China Petroleum Pipeline Engineering Co., Ltd.
- Industry: Oil and gas
- Headquarters: Langfang, Hebei, China
- Number of locations: China, Sudan, Libya, Mozambique, India, Thailand, Kazakhstan, Uzbekistan, Russia, United Arab Emirates, Chad, Niger, Myanmar, Iraq
- Website: cpp.cnpc.com.cn/gdjen/

= China Petroleum Pipeline Engineering =

Chinese state-owned company

The China Petroleum Pipeline Engineering Co., Ltd. (CPP) is a subsidiary of the China National Petroleum Corporation and the primary builder of pipelines in China. The company has built much of the cross-country pipeline infrastructure in China and had several large-scale projects abroad.

==Projects==
- Habshan–Fujairah oil pipeline, a 1.5 million-barrel-per-day crude oil pipeline from Habshan, Abu Dhabi to Fujairah. It was built by CPP and China Petroleum Engineering and Construction Corporation, another subsidiary of CNPC, in a project under a construction contract for US$3.29 billion.
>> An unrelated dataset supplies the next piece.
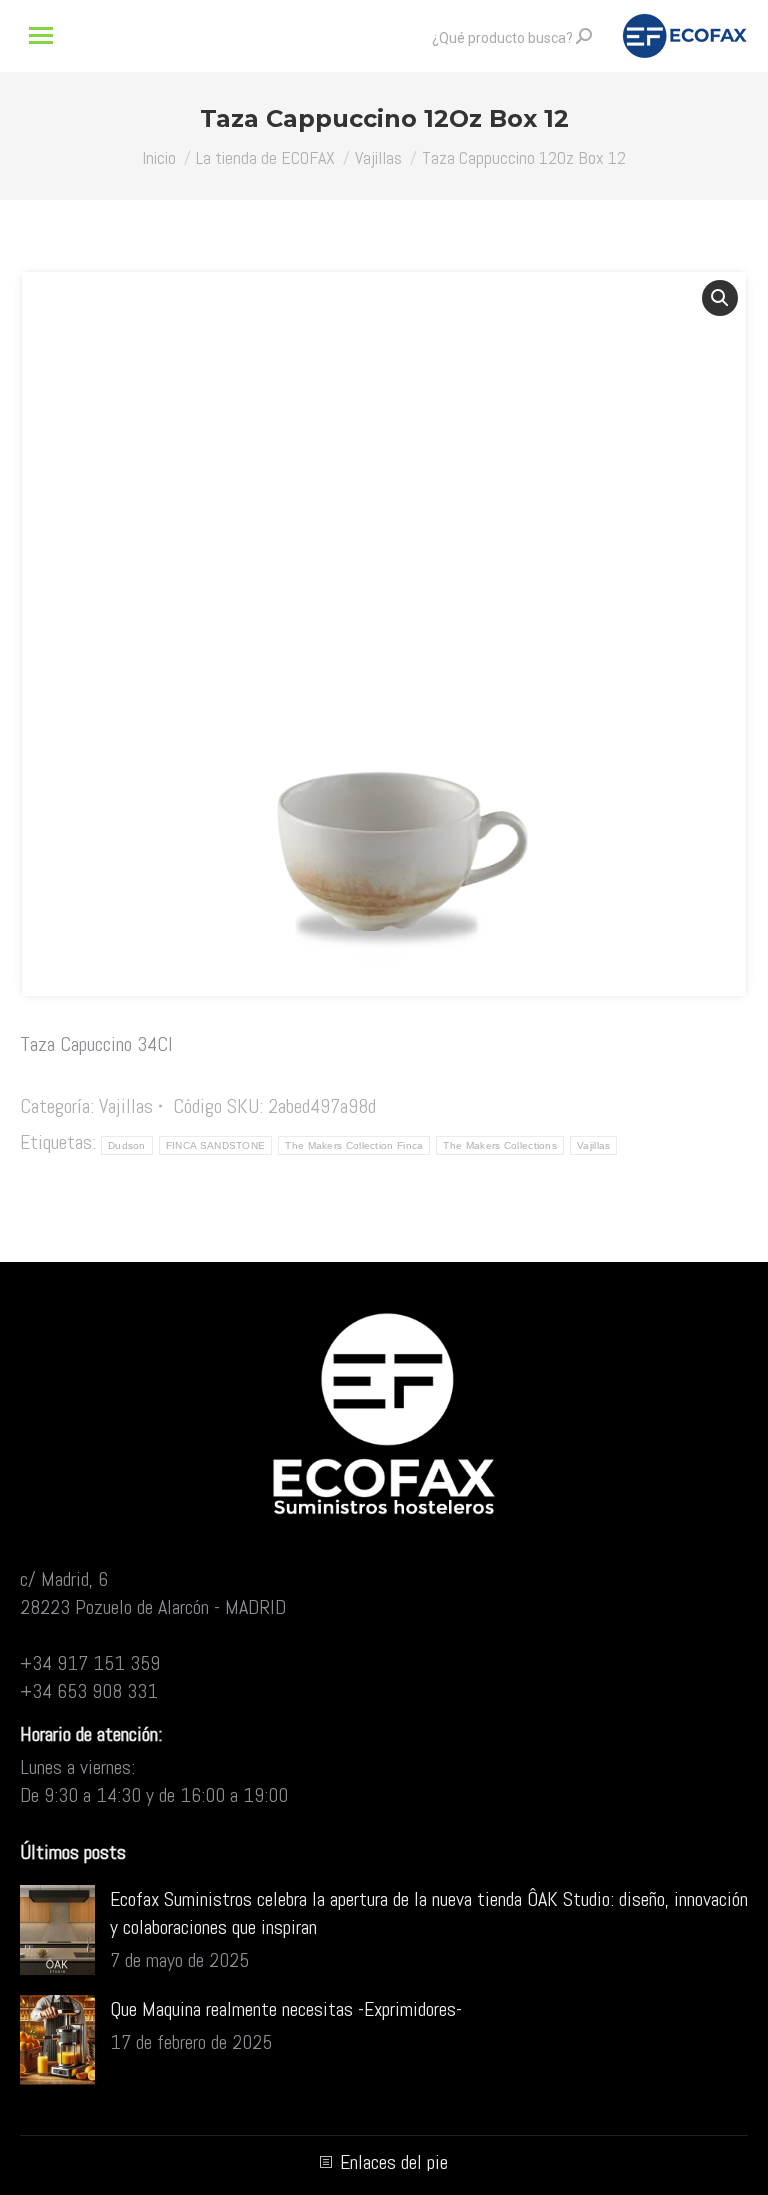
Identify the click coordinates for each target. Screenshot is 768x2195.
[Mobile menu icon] (41, 35)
The construction work was carried out from March 2008 to March 2011.
- East West Gas Pipeline, a key pipeline of India.
- China-Russia East Route Natural Gas Pipeline, a gas pipeline network linking gas fields in Russia's Far East through the completed Sakhalin–Khabarovsk–Vladivostok pipeline and planned Power of Siberia pipeline will carry gas on wards across China, reaching Shanghai. The Chinese side of the network has been under construction by CPP since 2015.

===Cancelled projects===

==== Borneo and Malacca-Johor ====

In August 2018, the Pakatan Harapan seventh cabinet of Malaysian Prime Minister Mahathir Mohamed canceled a CPP project in Malaysia, accusing it of participating in corruption. The company denied the allegations. At the time, the project paid for by the Malaysian government, was only 13% incomplete, but the money paid corresponded with a project that was close to 80% complete. In July 2019, Malaysian authorities seized $243.5M from China Petroleum Pipeline Engineering to compensate for the paid for but unfinished pipelines.